Her words made him turn to her, angle his body on the bench so that they were face-to-face. Before he lowered his long black lashes, she saw something in his eyes, a look of expectancy that had her nerves jumping, even before she knew consciously what the look meant. And she was sure of it once it hit her: he thought they might kiss now. Because she'd kissed Charles after he'd given her flowers. Michael had seen them. He thought grateful gift receivers showed their gratitude with kisses.
Well, they did, sometimes. Frequently. It was a courtesy, a social reflex . . . nothing one needed to think too hard about. . . .
She couldn't think at all. She made the mistake of glancing at him again, and caught him staring at her mouth. The stillness, the fascination, the hunger in him stopped her heart for one long, dizzy second. But afterward, he made no move toward her, didn't try to touch her. The yearning silence deepened.
Had she been wrong? After all, what did he know of kisses? Twice he'd seen her kiss Charles; and Sam, much more often, although that was a different kind of kissing. He'd probably seen her kiss Philip and Aunt Estelle. Her father.
On second thought, he knew quite a lot.
But she was making too much of it. All this unbearable tension must be coming from her, not Michael. He was only sitting there, gazing off to the side now, his dark, clear-cut profile beautiful in the dusk. Breathless with daring, she leaned toward him and pressed her lips to his hard cheek.
He sat perfectly still, his only movement the rapid blinking of his eyelashes. The smell of him was soap and pine and man. "Thank you," she murmured, and laid her cheek lightly against his, reluctant to draw away just yet. But he never moved or spoke. She sat back, uncertain. Her heart was pounding hard and fast. He wouldn't even look at her. She touched his arm.
It was trembling, the muscles corded and rock-hard. Then she saw his fingers gripping the edge of the iron bench between them, the tough tendons flexing in the back of his hand.

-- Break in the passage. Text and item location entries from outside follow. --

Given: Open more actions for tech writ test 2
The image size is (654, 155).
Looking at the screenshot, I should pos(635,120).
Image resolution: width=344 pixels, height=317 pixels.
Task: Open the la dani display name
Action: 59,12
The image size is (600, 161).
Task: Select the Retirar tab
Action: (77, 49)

She stood up quickly, awkwardly. Absurd to be afraid of Michael, and yet fear was what she felt. Sharp, panicky fear, of something wild and dark, unpredictible, and held in check by a white-knuckled control she had no idea if she could trust.
"Well, I'd better go in—it's late—my aunt—" She took a deep breath. His pale eyes pierced her, seeing through her confusion and her incoherence. He understood her fear, and he accepted it. Approved of it.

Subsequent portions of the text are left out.